Fra gli economisti, e anche nel Governo italiano, si stanno confrontando due idee: convogliare il grande flusso di denaro fornito dalla banche centrali a reintegro dei guadagni perduti per colpa del virus, quindi “a pioggia”; oppure indicare nella fase di rilancio l’economia del futuro. Qualcosa era già nell’aria: il Green Deal della Ue, l’agricoltura che riduce le distanze fra luoghi di produzione e consumo, tecnologie digitali più diffuse nel territorio e tanta formazione nel saperle usare per non creare nuova diseguaglianza sociale. Un turismo meno frenetico dove residenti e visitatori abbiano tempo per incontrarsi. Un rilancio di tutti i settori ma non “perché tutto ritorni come prima”.

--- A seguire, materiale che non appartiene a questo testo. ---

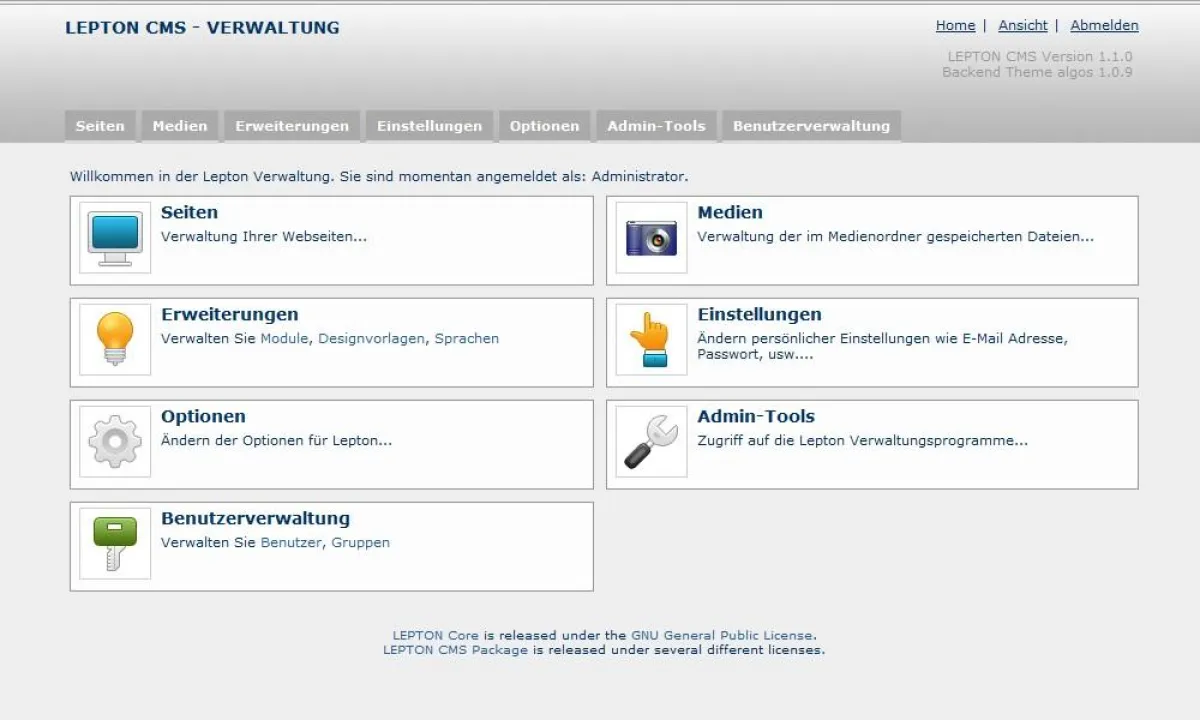Click the Medien panel heading
Image resolution: width=1200 pixels, height=720 pixels.
[731, 212]
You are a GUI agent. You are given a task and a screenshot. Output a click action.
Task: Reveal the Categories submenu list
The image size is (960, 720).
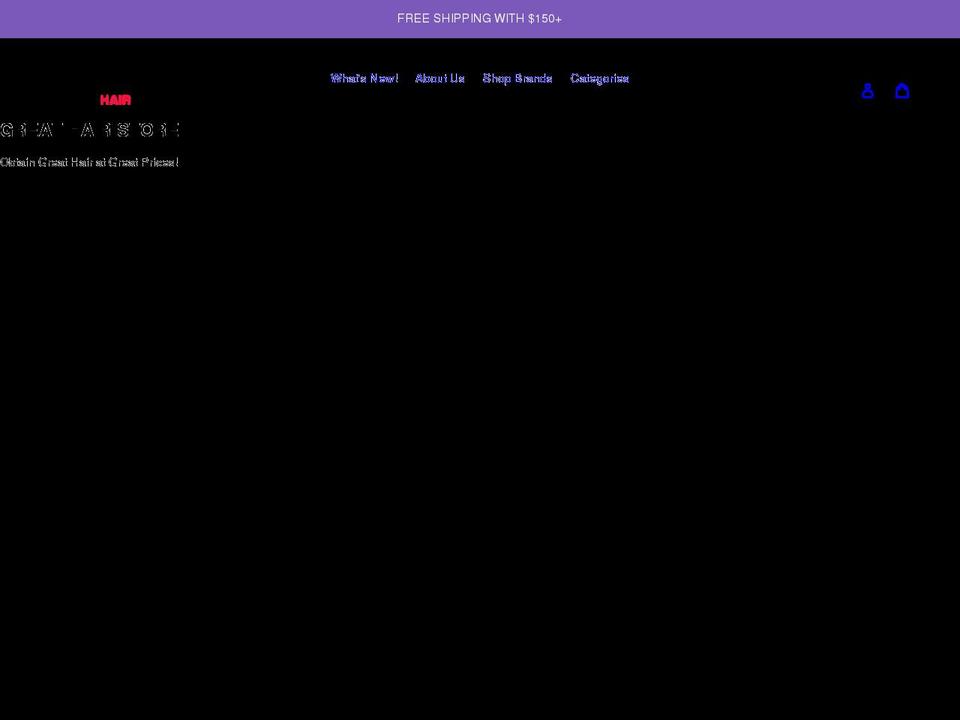[x=599, y=78]
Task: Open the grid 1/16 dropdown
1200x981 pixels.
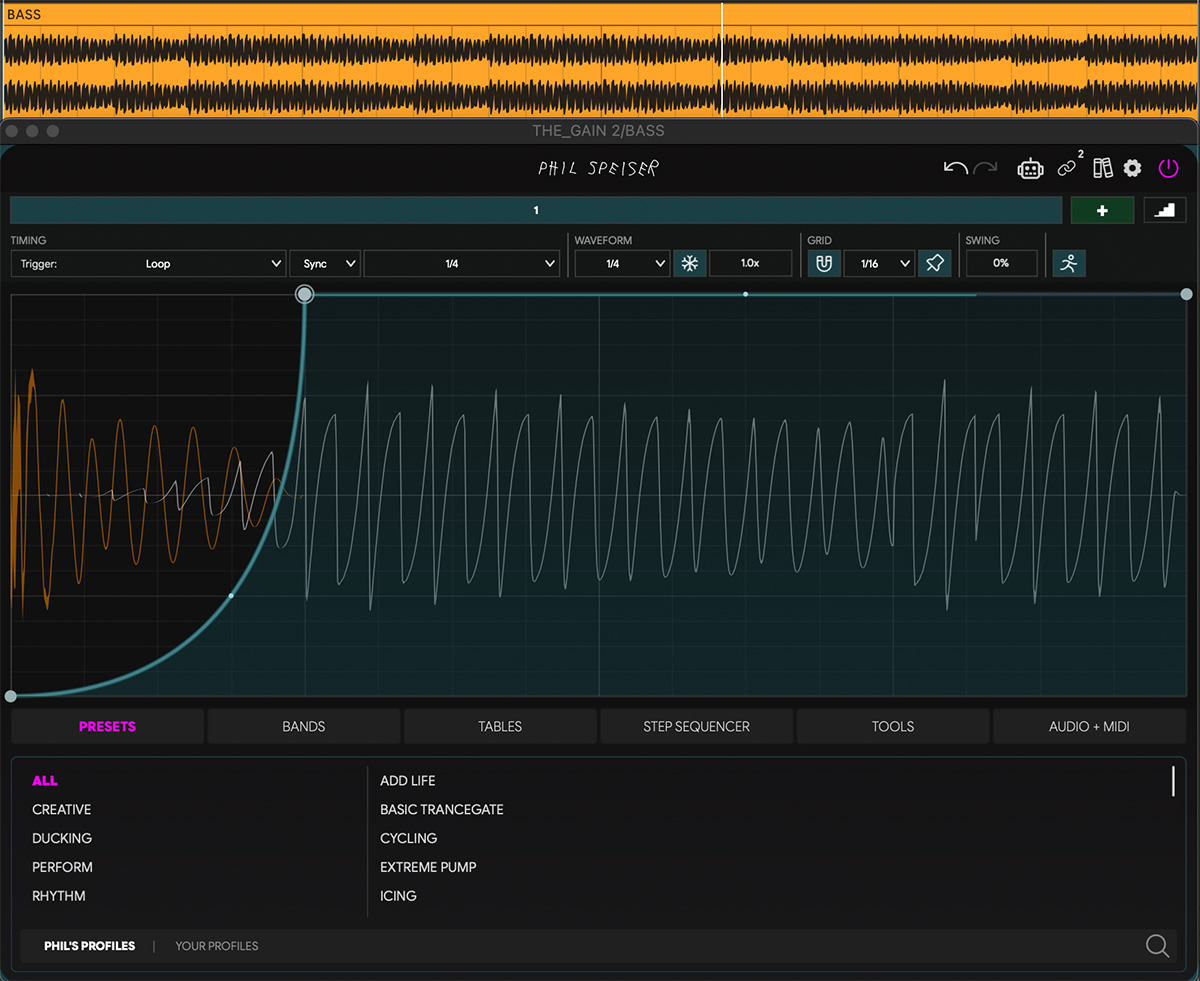Action: [x=878, y=264]
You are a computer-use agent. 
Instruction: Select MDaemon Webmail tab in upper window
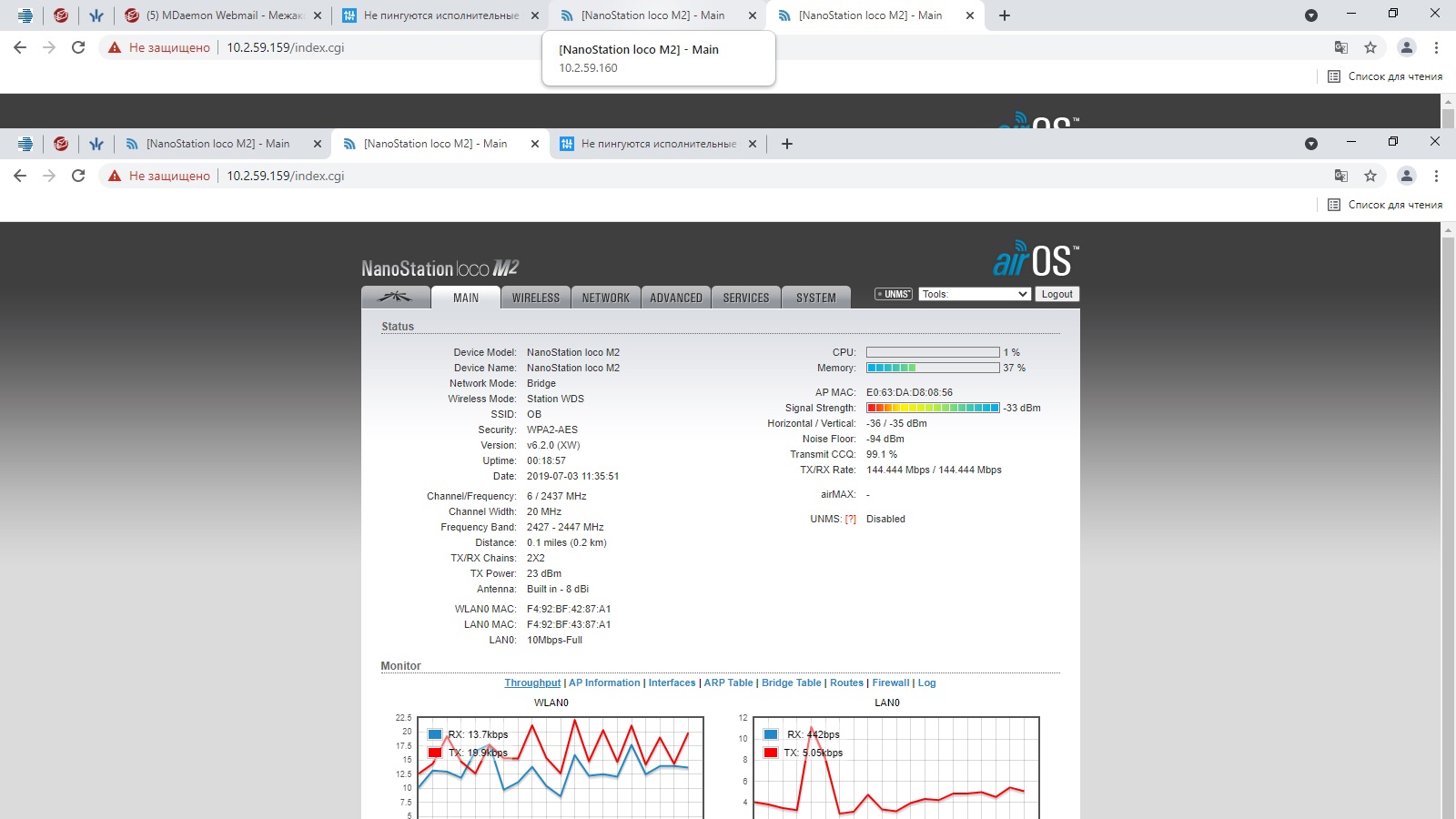click(x=223, y=15)
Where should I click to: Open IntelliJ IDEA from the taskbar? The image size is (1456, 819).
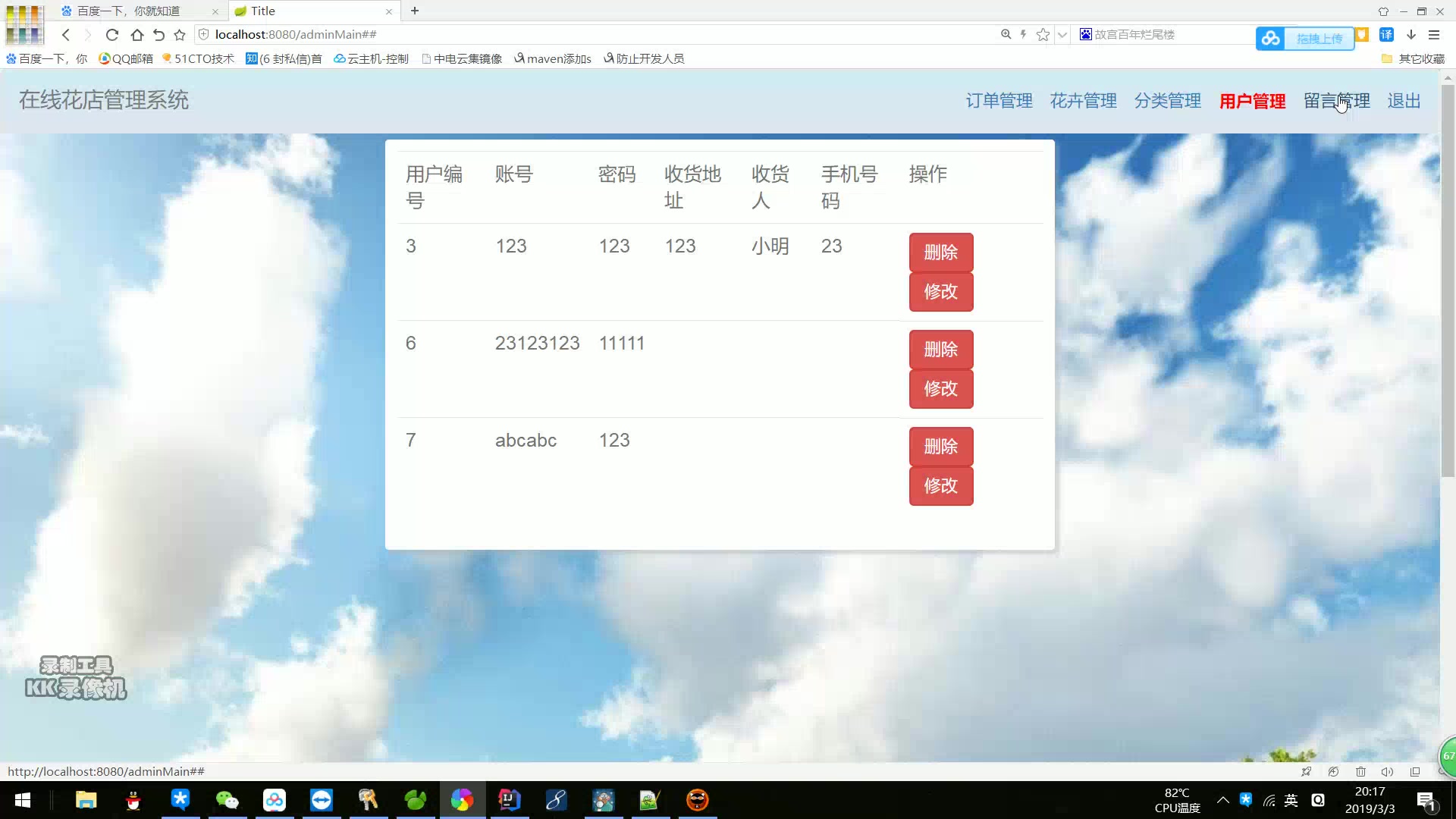click(x=509, y=800)
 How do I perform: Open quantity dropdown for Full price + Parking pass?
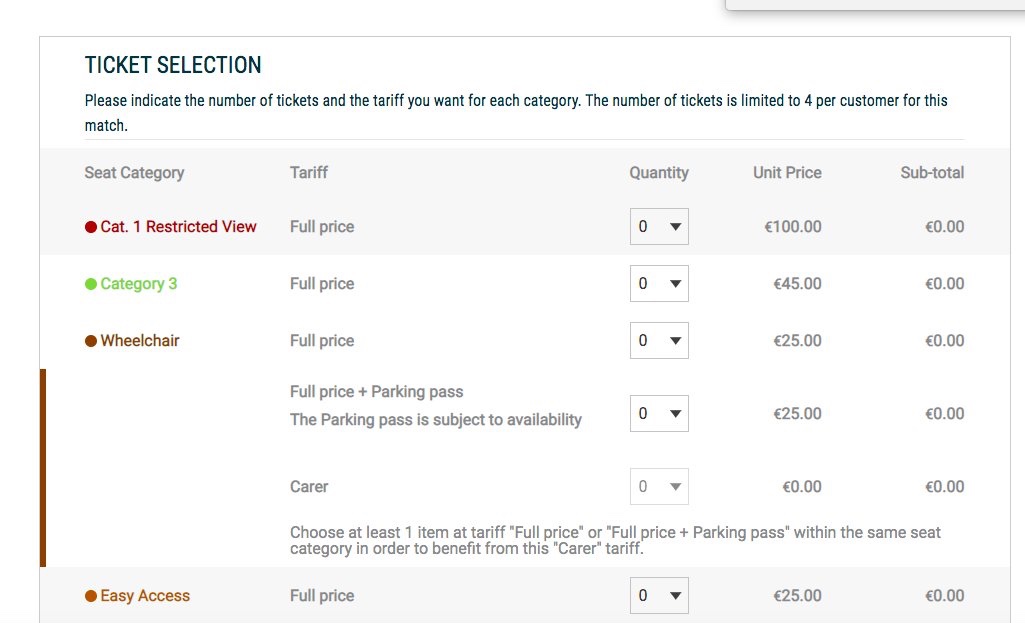[x=659, y=414]
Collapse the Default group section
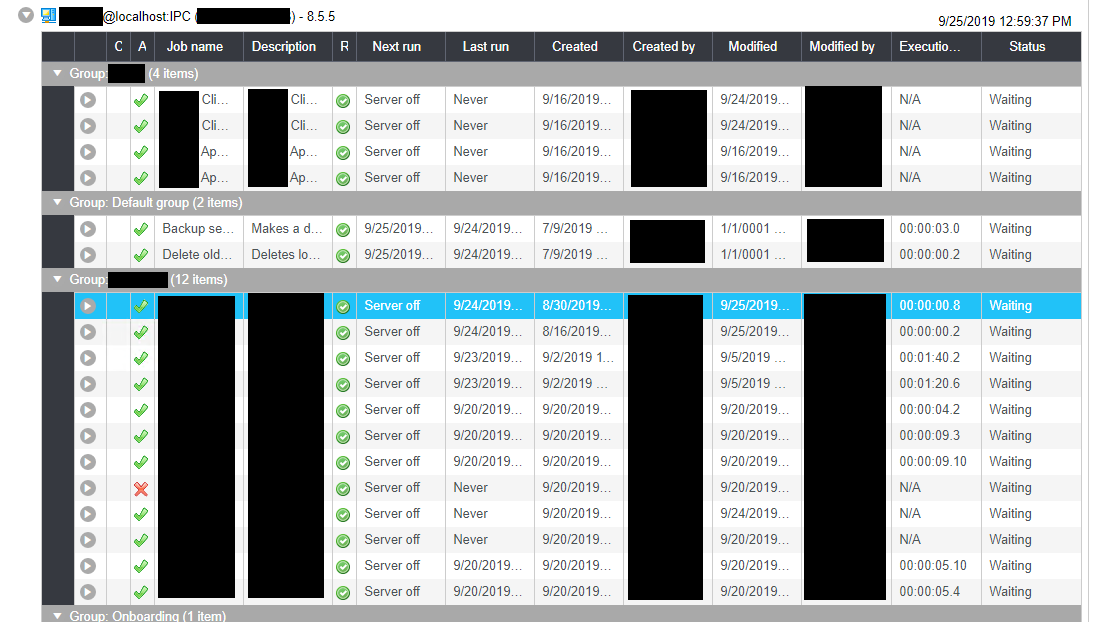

L’emergenza richiederà un ruolo più forte dello Stato e delle strutture regionali pubbliche nelle imprese. Da una parte si teme una maggiore invasività della politica e scarsa efficienza, dall’altra vengono immessi soldi pubblici (cioè di tutti) e qualche controllo ci vorrà. Di tutto questo si sta discutendo per preparare il Decreto Legge di maggio atteso a breve. Metterà a disposizione 55 miliardi, altri arriveranno dall’Europa e da organismi sovranazionali. La liquidità straordinaria serve per l’emergenza, meglio se saprà anche indicare un percorso.